Earlier, 60 athletes, one for each year, held a peace run in memory of the way the virtually defenceless city, which was packed with refugees fleeing the Red Army's advance, was destroyed by as many as 1,200 Allied aircraft.

Countering neo-Nazis

City authorities expected 10,000 people at the grounds of the Semperoper opera building later holding candles to remember the night when Dresden burned.

Several hundred anti-Nazi protestors demonstrate with banners reading "Against Nazis" in downtown DresdenImage: AP

Not far from the building, by the state parliament, around 5,000 neo-Nazis were separated by riot police as counter-demonstrators, many shouting "Nazis out," gathered under the slogan "No Tears for Krauts."

Officers occasionally charged to keep the groups apart.

Far-right tries to exploit anniversary

The commemorations this year have taken on particular meaning because a neo-Nazi political party, the National Democratic Party (NPD), recently won seats in the Saxony state parliament, of which Dresden is capital.

Neo-Nazis demonstrating in Dresden on SundayImage: AP

The NPD has been trying to exploit the anniversary, but this year it has been able to do so from the official platform of the regional assembly. Party demonstrators carried banners marked "We won't forget and we won't forgive," another said: "The media and television lie."

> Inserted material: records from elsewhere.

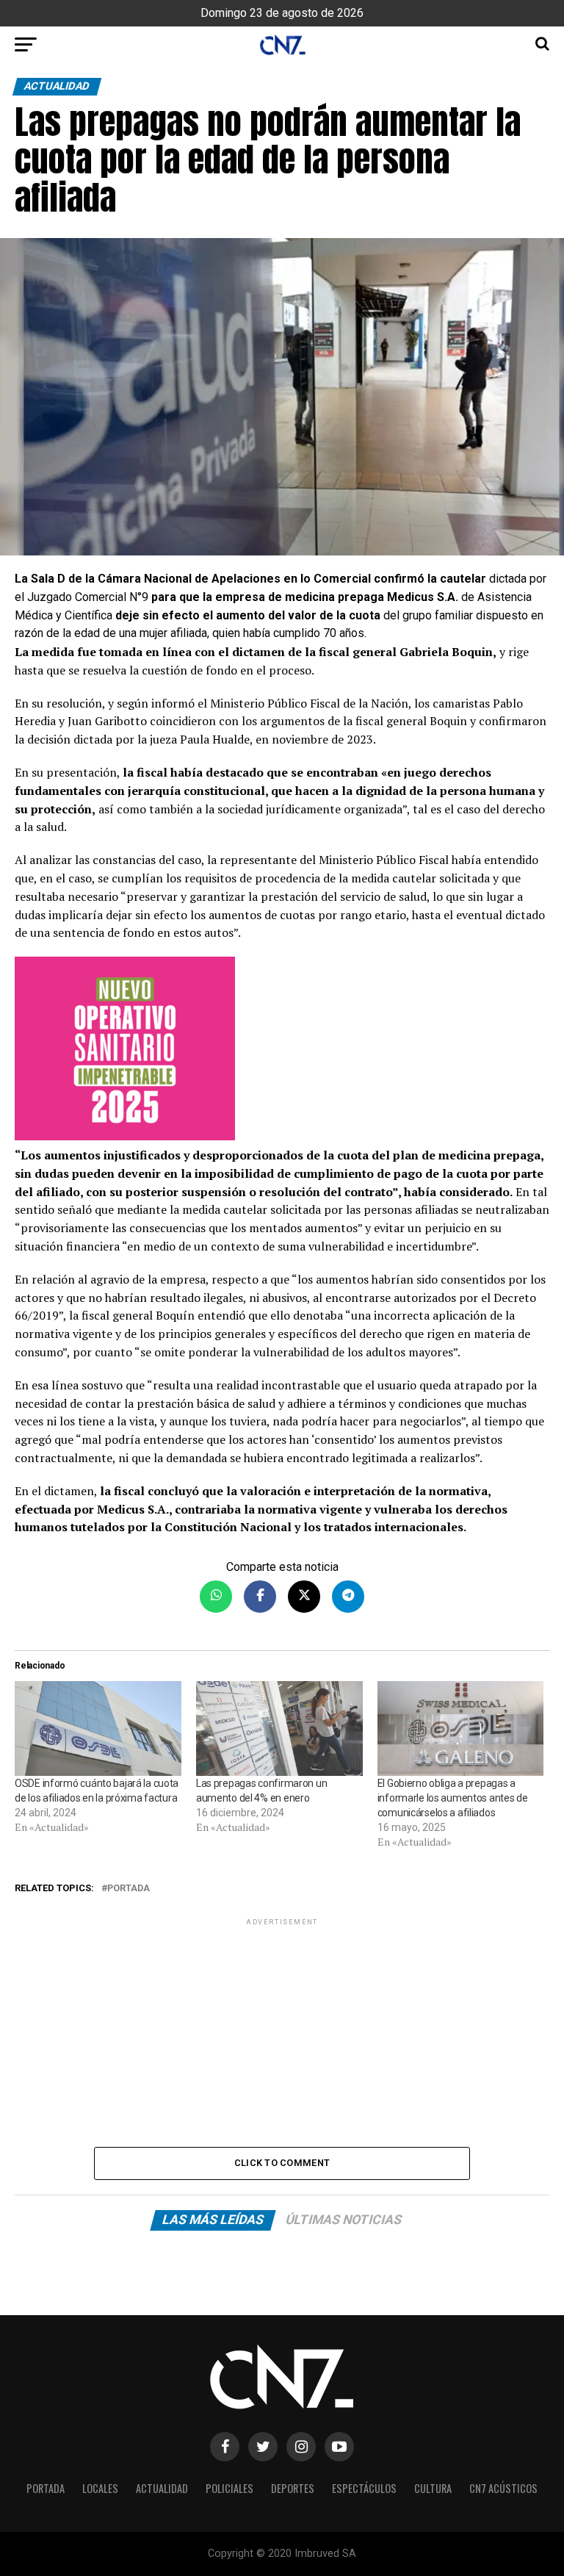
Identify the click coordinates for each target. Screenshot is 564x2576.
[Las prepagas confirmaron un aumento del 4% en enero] (279, 1729)
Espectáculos (364, 2488)
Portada (128, 1888)
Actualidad (162, 2488)
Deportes (292, 2488)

One flag showed the face of a soldier with the words "They were the world's best soldiers" written in gothic lettering. Nationalist songs and music by Wagner and Bach trumpeted from loudspeakers.

Schröder denouces revisionist attempts

Many people in Dresden, however, wore white roses as an anti-Nazi symbol.

Young Dresdeners carrying white roses as a sign of protest against the neo-NazisImage: dpa

In a statement released in Berlin on Sunday, Schroeder denounced what he said were attempts by the far-right to "hijack and exploit human sufferance."

He pledged to "oppose these attempts to reinterpret history with all possible means. We will not tolerate having cause and effect inverted."